Markets are tough to forecast, and a pandemic makes the dark arts even tougher. That said, bitcoin is probably not doomed: it has survived death crosses before, and even achieved a “golden cross,” when the pattern reversed. Still, big price swings don’t disabuse institutional investors of their skepticism. “The market is still deciding whether [bitcoin] is going to be an alternate financial system or if it’s some kind of a scam,” Stephane Ouellette, of the Toronto-based institutional crypto platform FRNT Financial, told Bloomberg in December. After all, even if you do believe that cryptocurrencies will lead to a new technological era and change the financial world and all that jazz, bitcoin might not be the token that endures and defines defi. The big question is whether the panic late this week and the forced sales will continue to weigh on bitcoin's price, or if crypto true believers and value seekers can outweigh these forces.

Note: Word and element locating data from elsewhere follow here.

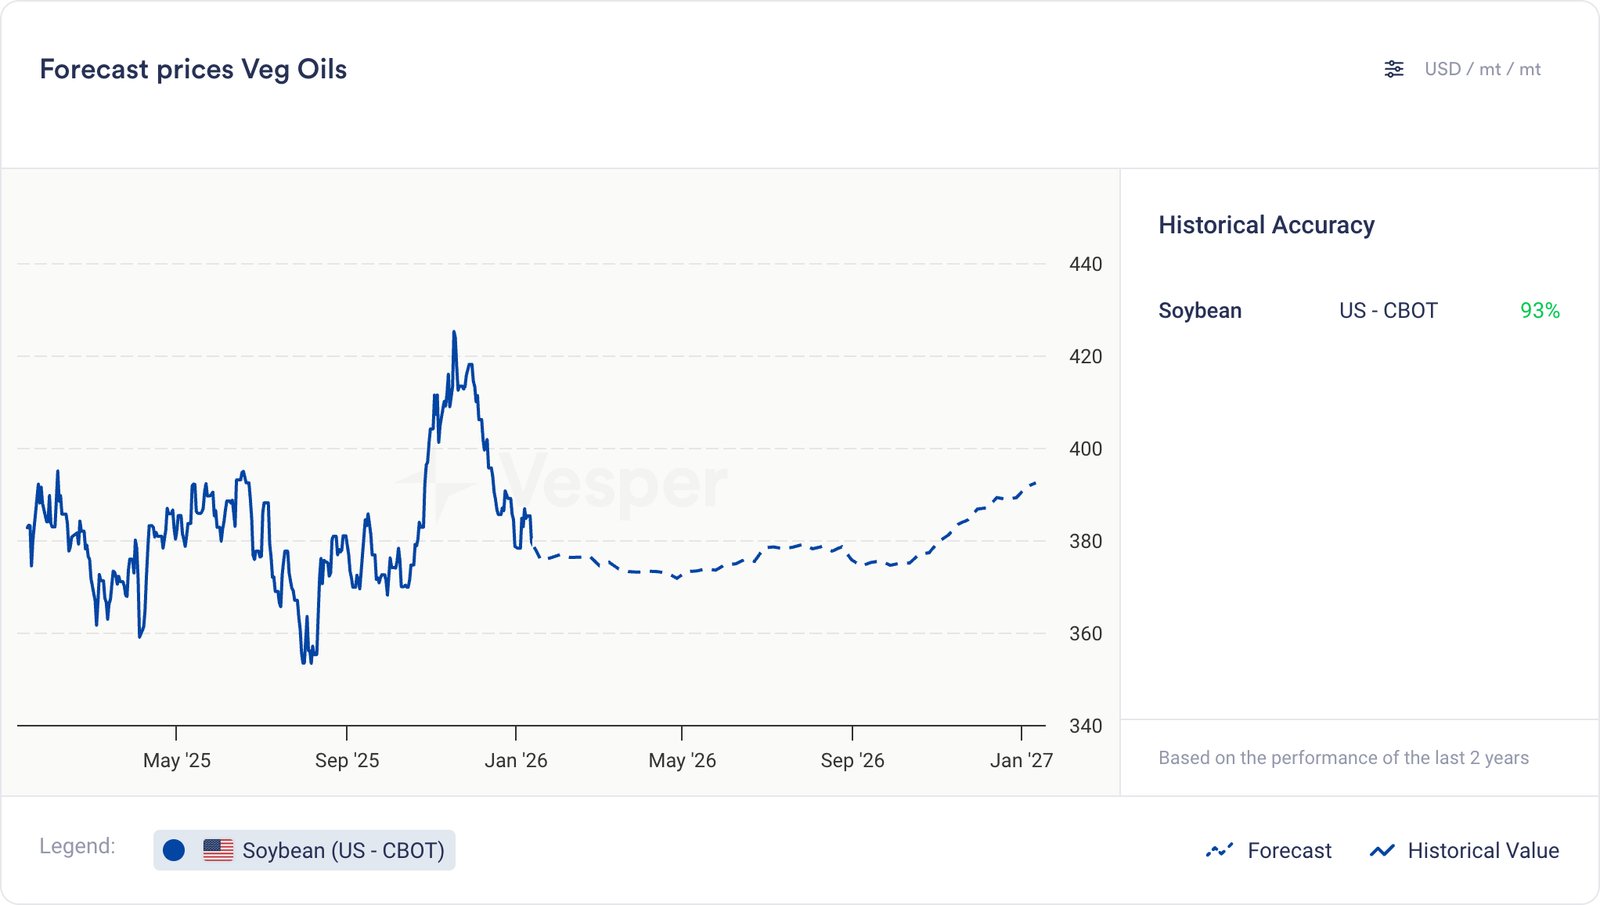Open the filter sliders settings icon
This screenshot has width=1600, height=905.
[x=1393, y=69]
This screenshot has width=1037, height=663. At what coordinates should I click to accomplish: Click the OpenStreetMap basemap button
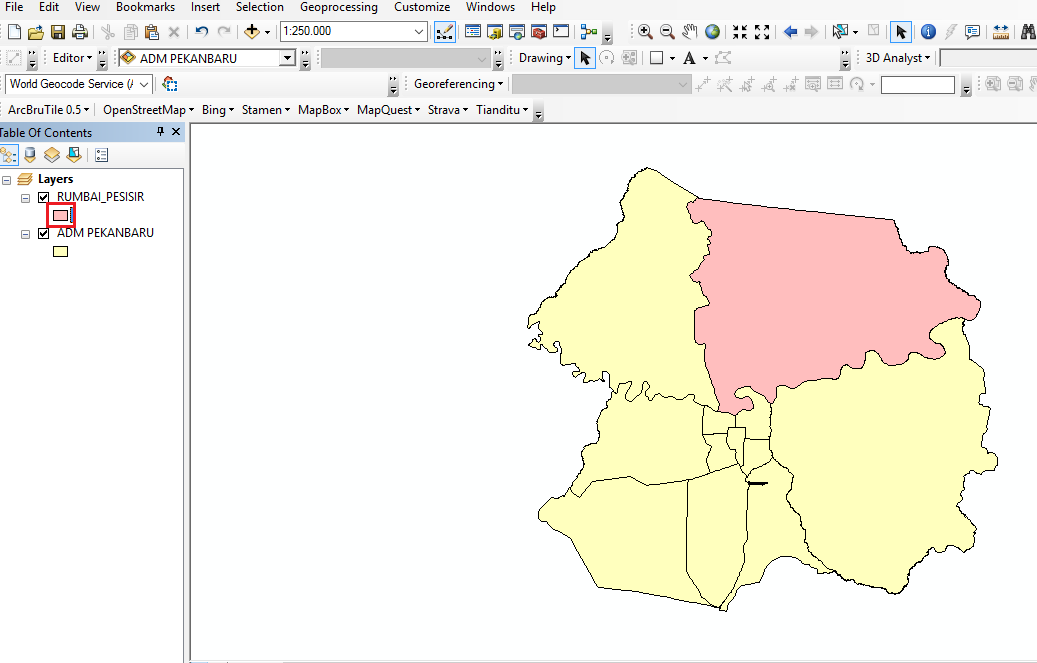pyautogui.click(x=146, y=109)
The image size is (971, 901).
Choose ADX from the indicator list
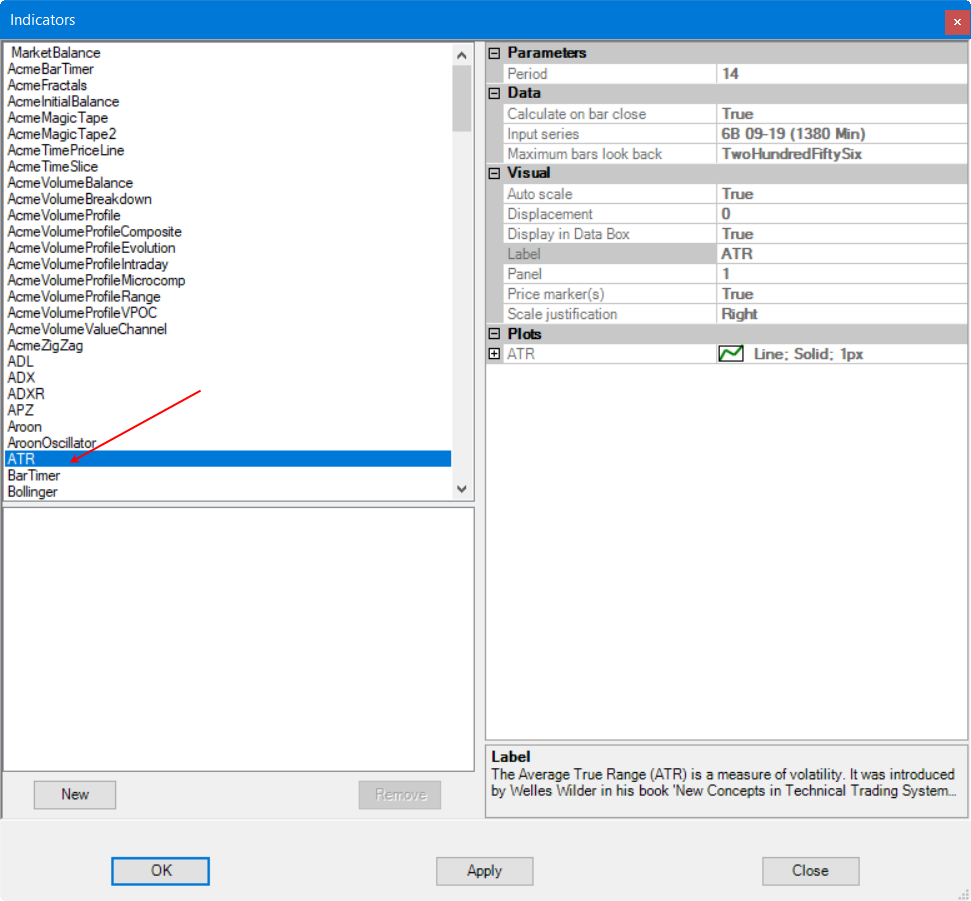coord(21,378)
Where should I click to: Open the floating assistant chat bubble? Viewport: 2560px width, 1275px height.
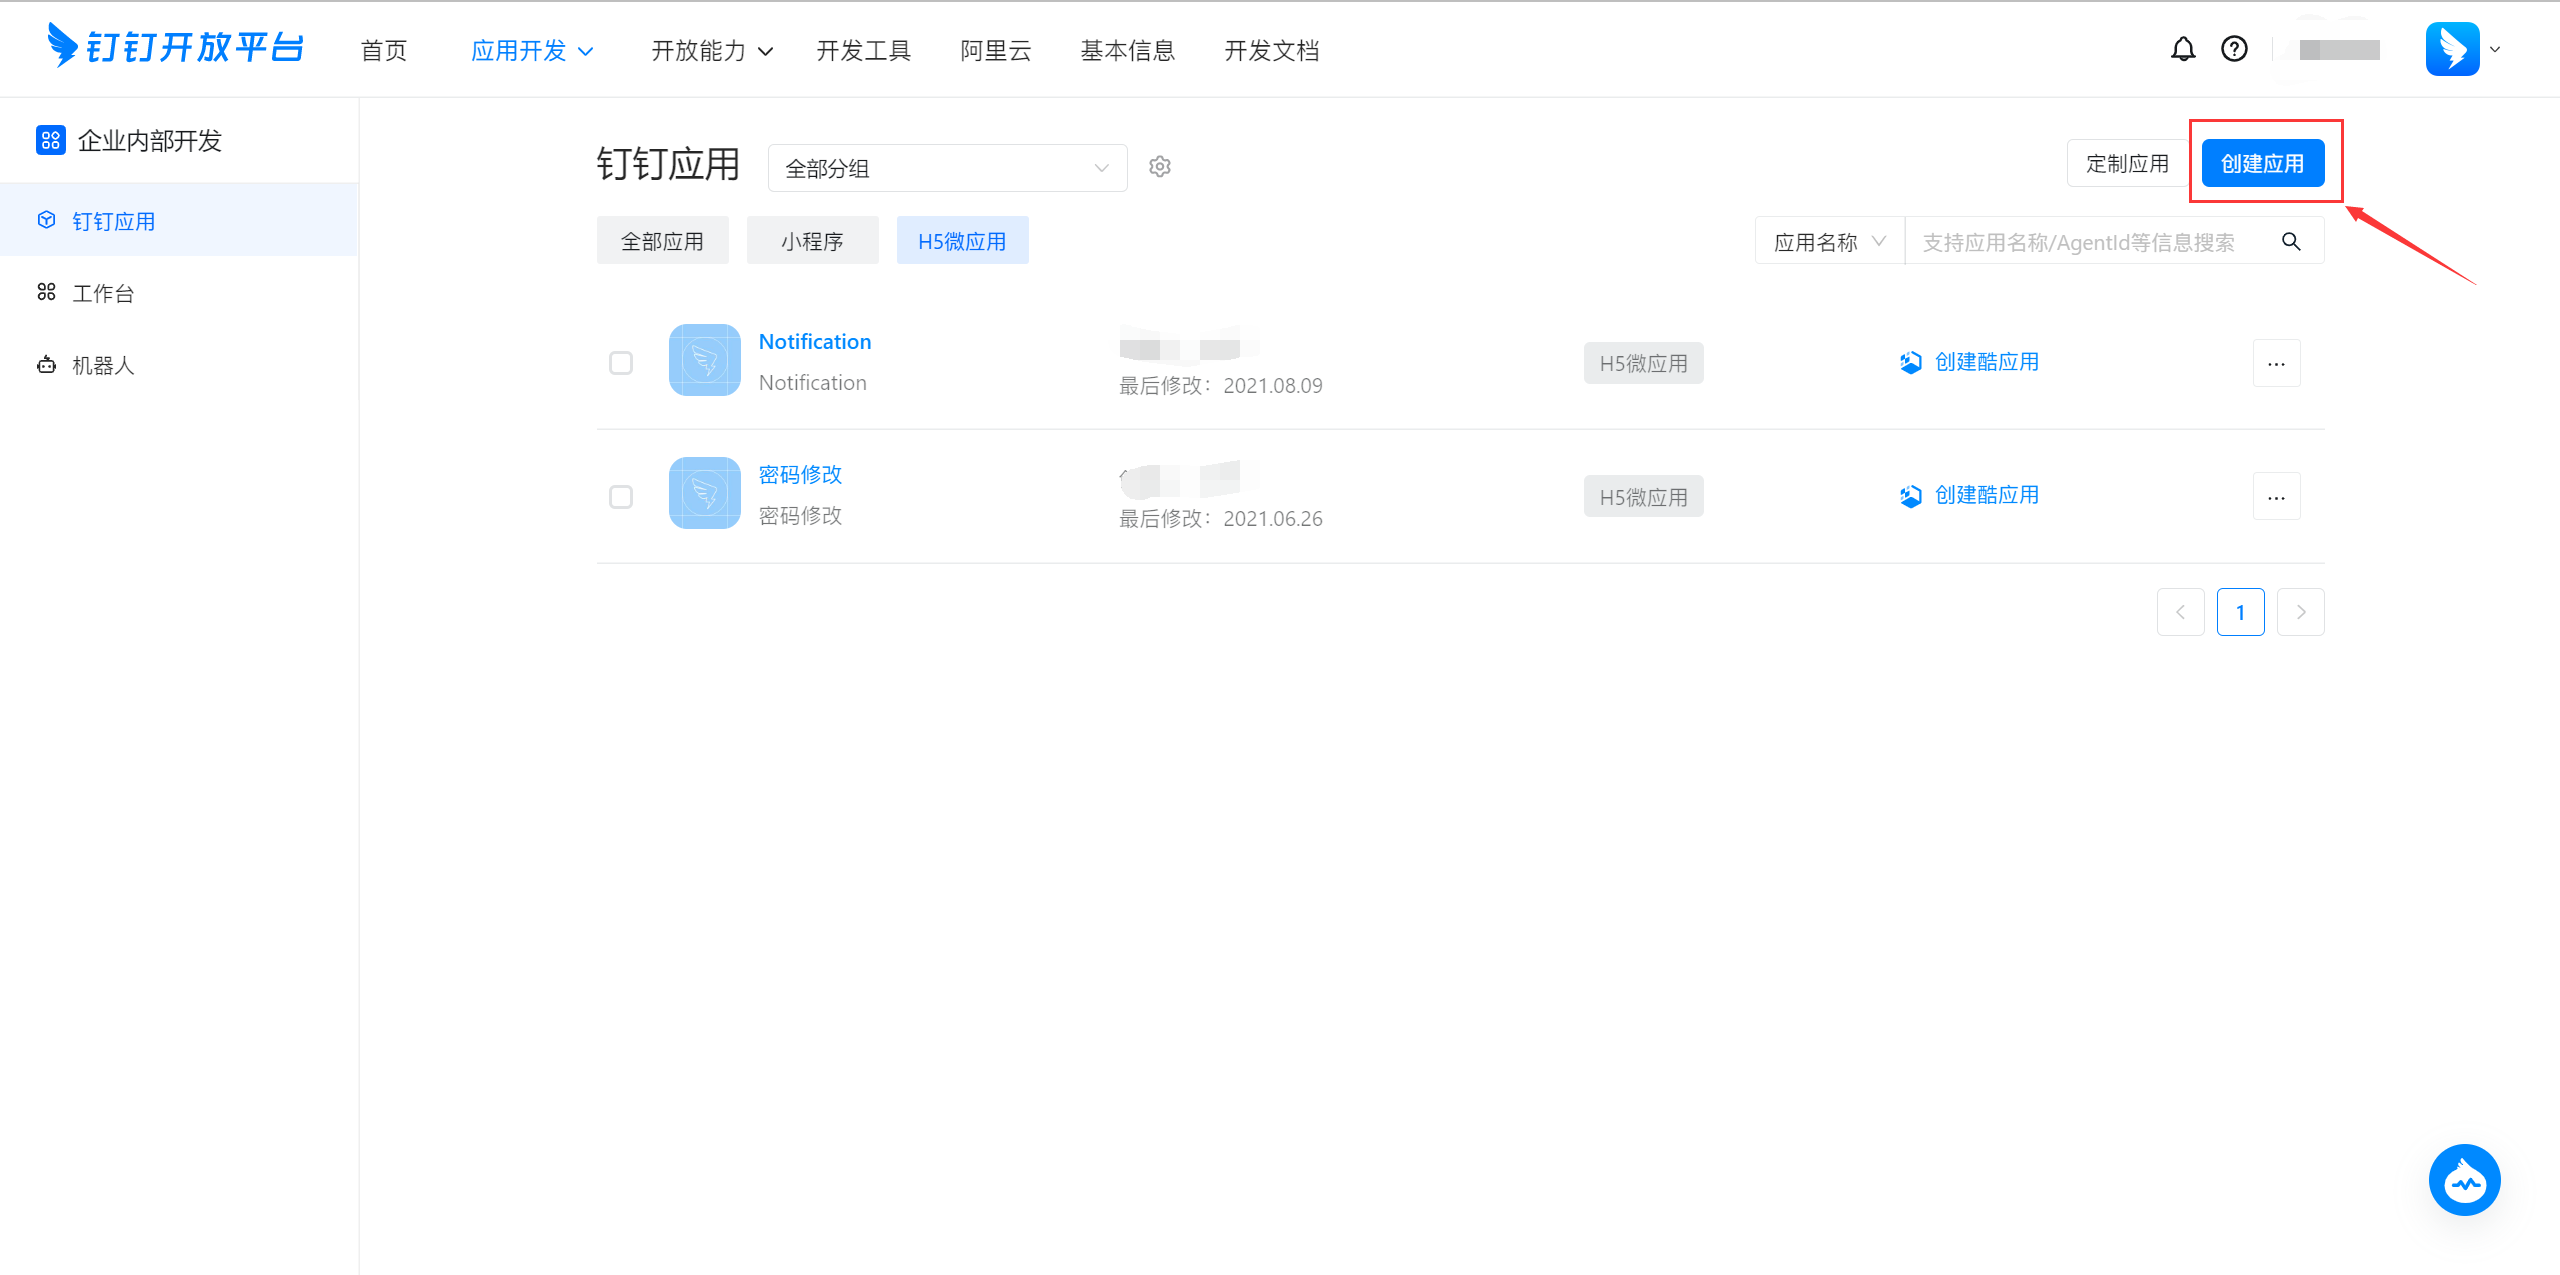tap(2464, 1181)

One trend to watch is if bitcoin increasingly moves in tandem with the S&P 500. Why does that matter? The correlation suggests that investors are coming to view BTC less as a hedge against the stock market or an entirely independent financial system — as its proponents have long hoped it will become — than something more akin to a linked commodity, which rises whenever the economy is strong and fall when it isn’t. And that might not be a bad thing for bitcoin, all told, since commodities are fairly stable, and bitcoin would certainly benefit from less volatility. But bitcoin isn’t there yet, nor is any other major token. So for now, if there’s one constant in the crypto market, it’s flux.